*** Begin section ***

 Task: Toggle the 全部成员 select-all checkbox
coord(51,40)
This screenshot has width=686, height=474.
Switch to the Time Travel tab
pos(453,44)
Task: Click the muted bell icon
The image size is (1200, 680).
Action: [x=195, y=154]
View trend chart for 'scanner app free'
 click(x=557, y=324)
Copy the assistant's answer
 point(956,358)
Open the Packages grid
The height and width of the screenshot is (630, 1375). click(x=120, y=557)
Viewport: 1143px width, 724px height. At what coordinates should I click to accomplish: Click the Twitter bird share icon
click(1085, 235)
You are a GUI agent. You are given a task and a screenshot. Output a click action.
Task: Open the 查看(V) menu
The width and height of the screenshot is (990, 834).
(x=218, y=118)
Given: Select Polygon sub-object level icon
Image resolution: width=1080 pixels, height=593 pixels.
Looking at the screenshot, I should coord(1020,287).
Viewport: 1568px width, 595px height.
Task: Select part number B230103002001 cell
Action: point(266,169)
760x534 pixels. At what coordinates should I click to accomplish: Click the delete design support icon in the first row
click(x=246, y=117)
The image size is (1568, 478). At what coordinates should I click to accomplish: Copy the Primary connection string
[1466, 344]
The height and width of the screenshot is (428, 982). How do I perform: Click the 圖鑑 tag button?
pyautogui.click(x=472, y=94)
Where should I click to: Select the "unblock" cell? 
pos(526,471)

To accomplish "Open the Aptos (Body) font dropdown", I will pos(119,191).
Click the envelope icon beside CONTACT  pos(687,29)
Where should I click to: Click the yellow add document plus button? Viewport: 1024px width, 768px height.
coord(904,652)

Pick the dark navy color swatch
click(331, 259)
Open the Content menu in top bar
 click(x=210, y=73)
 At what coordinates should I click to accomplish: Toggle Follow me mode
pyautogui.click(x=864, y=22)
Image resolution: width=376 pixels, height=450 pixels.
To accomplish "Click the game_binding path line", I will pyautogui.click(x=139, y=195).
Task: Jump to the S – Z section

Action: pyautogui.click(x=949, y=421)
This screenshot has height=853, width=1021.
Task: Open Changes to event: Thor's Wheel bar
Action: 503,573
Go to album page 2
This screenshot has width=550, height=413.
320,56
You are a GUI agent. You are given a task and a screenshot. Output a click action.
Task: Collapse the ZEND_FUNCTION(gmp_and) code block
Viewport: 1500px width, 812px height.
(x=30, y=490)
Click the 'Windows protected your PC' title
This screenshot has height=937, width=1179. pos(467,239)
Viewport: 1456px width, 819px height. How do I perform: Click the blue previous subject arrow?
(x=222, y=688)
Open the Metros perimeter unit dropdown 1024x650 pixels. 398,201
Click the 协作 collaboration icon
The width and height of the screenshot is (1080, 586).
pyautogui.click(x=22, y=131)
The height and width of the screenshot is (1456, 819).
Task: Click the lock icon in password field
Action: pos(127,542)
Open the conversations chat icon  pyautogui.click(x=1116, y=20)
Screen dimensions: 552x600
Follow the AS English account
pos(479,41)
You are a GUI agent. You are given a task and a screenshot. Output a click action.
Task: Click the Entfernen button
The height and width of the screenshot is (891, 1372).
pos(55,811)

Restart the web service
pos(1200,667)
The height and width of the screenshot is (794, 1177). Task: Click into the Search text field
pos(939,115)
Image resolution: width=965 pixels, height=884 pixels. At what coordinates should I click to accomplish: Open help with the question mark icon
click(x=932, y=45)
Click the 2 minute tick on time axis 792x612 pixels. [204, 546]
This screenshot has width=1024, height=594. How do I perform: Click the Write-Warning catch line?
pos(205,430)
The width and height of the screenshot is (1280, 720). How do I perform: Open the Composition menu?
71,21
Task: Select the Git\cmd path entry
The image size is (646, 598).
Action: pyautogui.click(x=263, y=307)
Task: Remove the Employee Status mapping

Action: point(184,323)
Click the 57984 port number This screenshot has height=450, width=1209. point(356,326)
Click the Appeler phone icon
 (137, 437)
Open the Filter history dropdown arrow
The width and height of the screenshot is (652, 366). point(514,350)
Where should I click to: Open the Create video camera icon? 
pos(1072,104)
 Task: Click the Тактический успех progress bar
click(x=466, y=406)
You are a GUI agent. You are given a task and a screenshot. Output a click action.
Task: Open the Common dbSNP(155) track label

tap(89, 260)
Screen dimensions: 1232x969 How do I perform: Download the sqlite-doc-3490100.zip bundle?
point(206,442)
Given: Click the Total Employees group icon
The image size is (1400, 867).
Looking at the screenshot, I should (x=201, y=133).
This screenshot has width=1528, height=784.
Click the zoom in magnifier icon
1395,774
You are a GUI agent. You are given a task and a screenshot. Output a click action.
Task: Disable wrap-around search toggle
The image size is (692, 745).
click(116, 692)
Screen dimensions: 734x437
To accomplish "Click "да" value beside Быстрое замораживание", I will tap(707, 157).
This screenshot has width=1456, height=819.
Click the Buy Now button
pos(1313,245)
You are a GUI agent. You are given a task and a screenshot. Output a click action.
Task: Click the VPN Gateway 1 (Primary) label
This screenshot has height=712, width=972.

*** End section ***

§ **What you have to do**
Copy out every line from the data above that has "beside" in it.

§ **Task result**
Click the envelope icon beside CONTACT  pos(687,29)
To accomplish "Click "да" value beside Быстрое замораживание", I will tap(707, 157).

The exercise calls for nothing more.